Don Diego spalancò gli occhi ed ascoltò attentamente. Don Lelio continuò:

—Non è collettore delle anime del purgatorio chi vuole. Codest'uomo, dall'aspetto bonario o sorridente, pulitamente vestito ma senza affettazione, una scodellina gialla alla mano a guisa di coppa, dondolandosi gravemente, parlando a voce dolce, è un compare pieno di astuzie, di unzione, di elasticità, eloquente come dieci avvocati, dicendo mille cose con una parola, indovinando il pensiero del pensiero, sceneggiando l'indifferenza, e spandendo nelle città il soffio che fa battere i cuori, i cervelli, le lingue per ventiquattr'ore. Egli sa a chi deve dare a baciare le anime del purgatorio dipinte sul suo scodellino, a chi bisogna dare una presa di tabacco o un numero alla lotteria, a chi conviene raccontare una storia, a chi bisogna soffiare un consiglio. Egli sa come fare espettorare due soldi a chi non ne dà che uno con stento, chi bisogna far ridere di un motto arguto, chi incoraggiare con un sursum corda divoto, come far sorridere una bella figliuola, come piaggiare una buona madre, come celare una gherminella ora della moglie ora del marito che si lamenta, e come si scongiura un sospetto con una piccola menzogna.

—Infatti! osservò Don Diego, gli è molto più facile fare il ministro.

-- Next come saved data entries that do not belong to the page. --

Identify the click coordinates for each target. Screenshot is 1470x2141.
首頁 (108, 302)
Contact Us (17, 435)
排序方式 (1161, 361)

—Aggiungete, disse Don Lelio, il lato politico del personaggio.

—Il lato politico?

—Sissignore! Noi siamo come la linea di congiunzione tra il popolo e la polizia,—la polizia che ci sorveglia e ci fa sorvegliare, il popolo che abborre la polizia, e che talvolta si lascia scappare una parola, talvolta rivela un mondo di dolori e di speranze con un sospiro o con uno sguardo. Leggere il silenzio, gli è forse il lato meno difficile del mestiere. Ebbene, bisogna che quest'uomo gioviale, buono, tutto occupato di Dio comprenda, indovini, formuli tutto ciò scherzando, motteggiando parlando della vita eterna, e che ve ne renda conto di una parola, mentre voi segnate sul suo taccuino, senza far sembianze di nulla udire e di nulla dire, tirando giù un'addizione di grani e di carlini, in presenza dei suoi colleghi che non debbono comprendere nulla. Voi dovete ascoltare ciò, ritenere il motto, spiegarne il senso e farmi ogni sera, prima che ve ne andiate, contando il danaro incassato, il rapporto dello stato delle anime della città. Voi toccate ogni giorno quei ventiquattro polsi di Napoli e ne tirate la diagnosi di cui mi presentate il bullettino.

—Lo farò, disse Don Diego.

—Questo è il lato direi quasi passivo del vostro impiego. Sappiate ora quale è il lato attivo. Voi dovete trasmettere la parola d'ordine dell'indomani a quella gente, nella medesima maniera, col medesimo accorgimento, facendo mostra della stessa indifferenza.

—E chi mi darà codesta parola d'ordine? domandò Don Diego.

—Io, disse Don Lelio.

—E voi, signore, da chi la tenete, voi?